Бесплатно Экспресс-аудит сайта:

03.10.2020

Экспертам удалось найти связь между 16 эксплоитами и их разработчиками

Создание вымогательского ПО для киберпреступной группы требует участия целого ряда специалистов из различных областей. Возникает вопрос, можно ли, изучив вредоносный код, идентифицировать его разработчиков?

Специалисты компании Check Point разработали новый способ идентификации разработчиков вредоносного ПО, основанный на выявлении их уникальных характеристик, т.е. «почерка». С помощью нового способа исследователи смогли связать 16 эксплоитов, позволяющих повысить привилегии на Windows-ПК, с двумя продавцами уязвимостей нулевого дня Volodya (также известный как BuggiCorp) и PlayBit (также известный как luxor2008).

«Вместо того, чтобы сосредоточиться на всей вредоносной программе и отлавливать новые образцы вредоносного ПО или киберпреступников, мы хотели предложить другую точку зрения и решили сосредоточиться на нескольких функциях, написанных разработчиком эксплоита», - пояснили специалисты Check Point Итай Коэн (Itay Cohen) и Эйал Иткин (Eyal Itkin).

Идея заключается в том, чтобы изучить эксплоит на наличие в нем особых артефактов, которые могут указать на его разработчика.

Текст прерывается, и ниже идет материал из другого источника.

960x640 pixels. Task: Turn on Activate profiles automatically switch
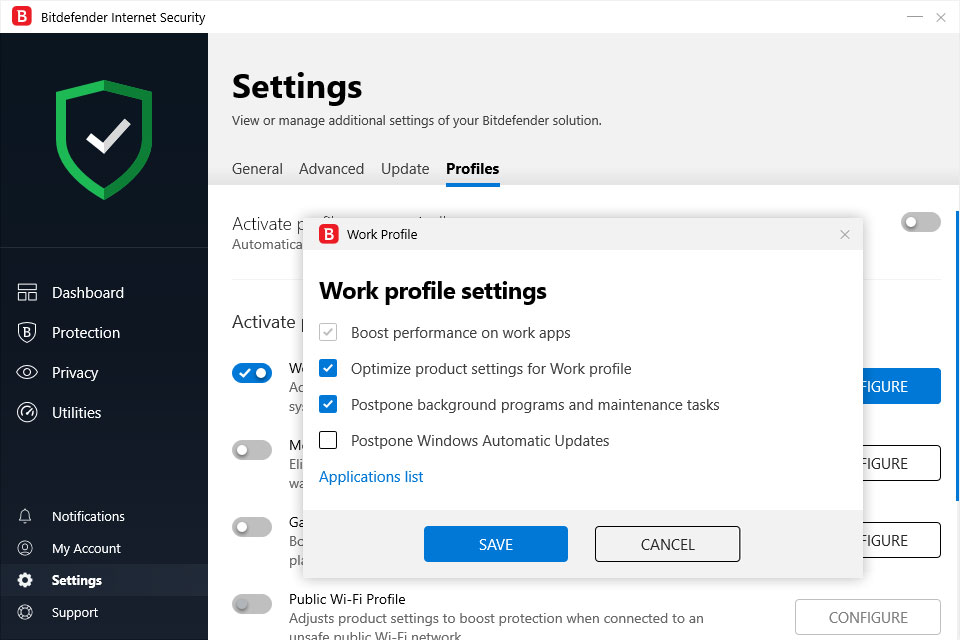[920, 222]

Как пояснили исследователи, их анализ начался в ответ на «сложную атаку» на одного из клиентов Check Point. Эксперты обнаружили эксплоит для уязвимости повышения привилегий CVE-2019-0859 , который, как оказалось, был написан двумя разными командами разработчиков. Исследователи использовали свойства двоичного файла в качестве уникального «почерка» и благодаря ему смогли найти как минимум 11 других эксплойтов, разработанных тем же разработчиком под псевдонимом Volodya.